Last month, Guilfoyle had a starring role at Trump’s Republican National Convention, delivering a war cry of a speech in which she warned that Democrats would destroy America, claimed “socialists” Joe Biden and Kamala Harris wanted to “enslave you” and touted Trump’s ability to restore America to a “shining city on a hill.”

Guilfoyle’s speech reportedly left Trump and Trump Jr., very pleased with her performance and show of loyalty, which has won her a position in the president’s inner circle. It also left political observers wondering how the San Francisco native ended up so firmly in Trumpworld.

Guilfoyle left San Francisco for New York soon after Newsom was elected mayor in 2003, to seek fame as a cable news legal analyst. She and Newsom finalized their divorce in 2006, the same year she went to work at Fox News.

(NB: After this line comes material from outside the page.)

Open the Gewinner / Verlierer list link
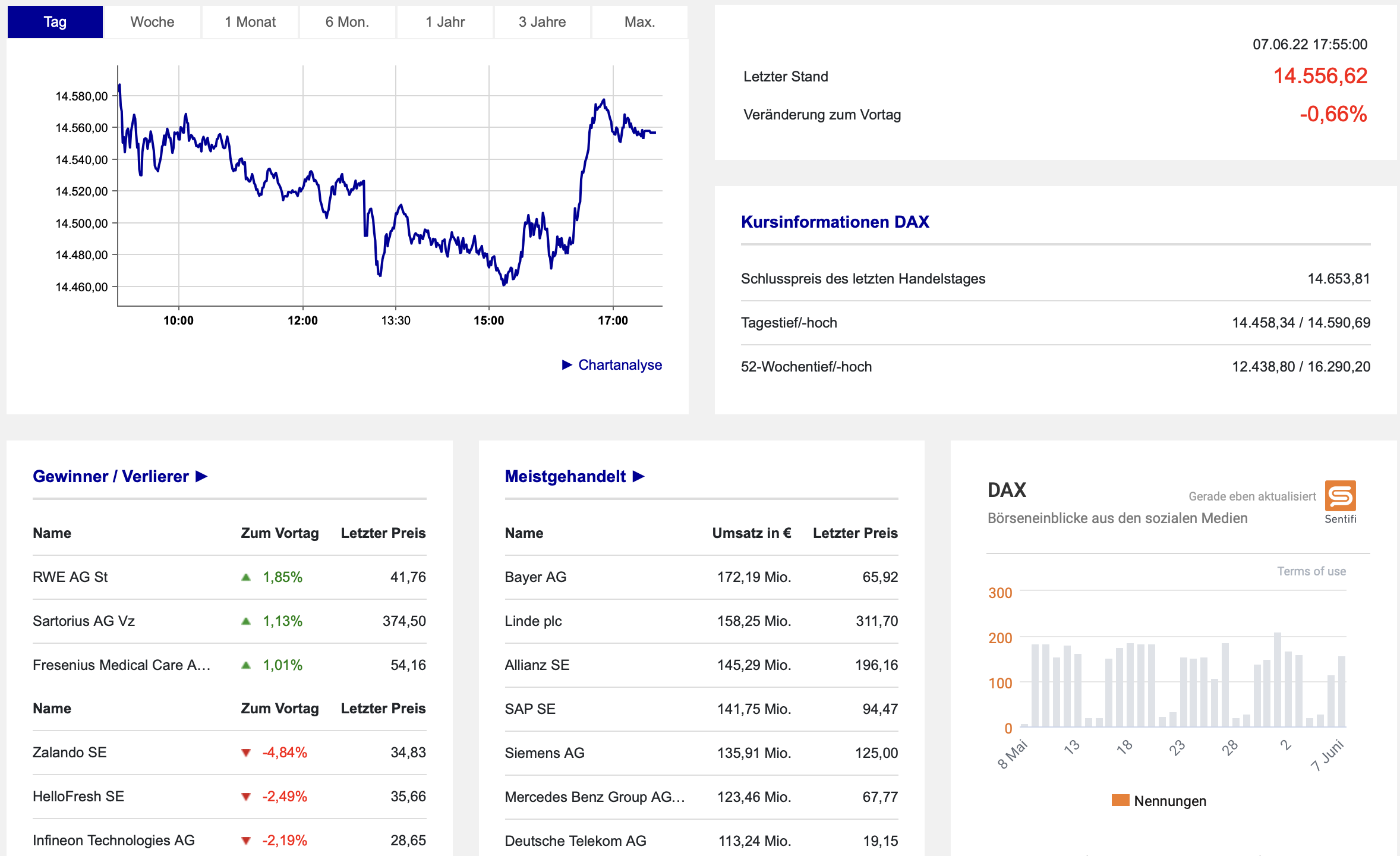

Guifoyle became a protégé of then-chairman Roger Ailes, who gave her prominent hosting spots at the network. Because of her association with Ailes, she became “untouchable,” HuffPost reported.

Kimberly Guilfoyle, Bob Beckel, Eric Bolling, Dana Perino, Greg Gutfeld and Andrea Tantaros co-hosts of Fox News Channel’s “The Five” following a taping of the show in New York on July 1, 2013. (Photo by Carlo Allegri/Invision/AP) 

Guilfoyle’s close ties to Ailes contributed to her downfall at Fox, Mayer reported. Under Ailes, Fox News became “a hotbed of sexual harassment and retaliation,” HuffPost’s 2018 report added. Ailes was forced out of the network after former host Gretchen Carlson sued him for sexual harassment in July 2016. Nearly two dozen women at Fox eventually alleged that they had been sexually harassed or intimidated, Mayer reported.

Even as Guilfoyle led a charge to defend Ailes, his departure left her in a vulnerable position at the network, Mayer reported. Fox hired a law firm to investigate “the deep-seated sexually predatory culture at the network.”  By 2017, the firm was looking into allegations involving Bolling, who soon left the network. Bolling and Guilfoyle were close and shared the assistant, who accused both hosts of sexual harassment, Mayer reported.

That year, Guilfoyle tried to buy the assistant’s silence, “offering to arrange a payment to her if she agreed to lie to (the law firm) about her experiences,” the complaint alleged, according to Mayer. The assistant said that Guilfoyle, possibly with funds from Bolling, “mentioned sums as large as a million dollars,” along with other “inducements.”

The assistant’s allegations sparked a months-long investigation by Fox News’ human resources department and eventually led to her negotiated departure from the network, Mayer said.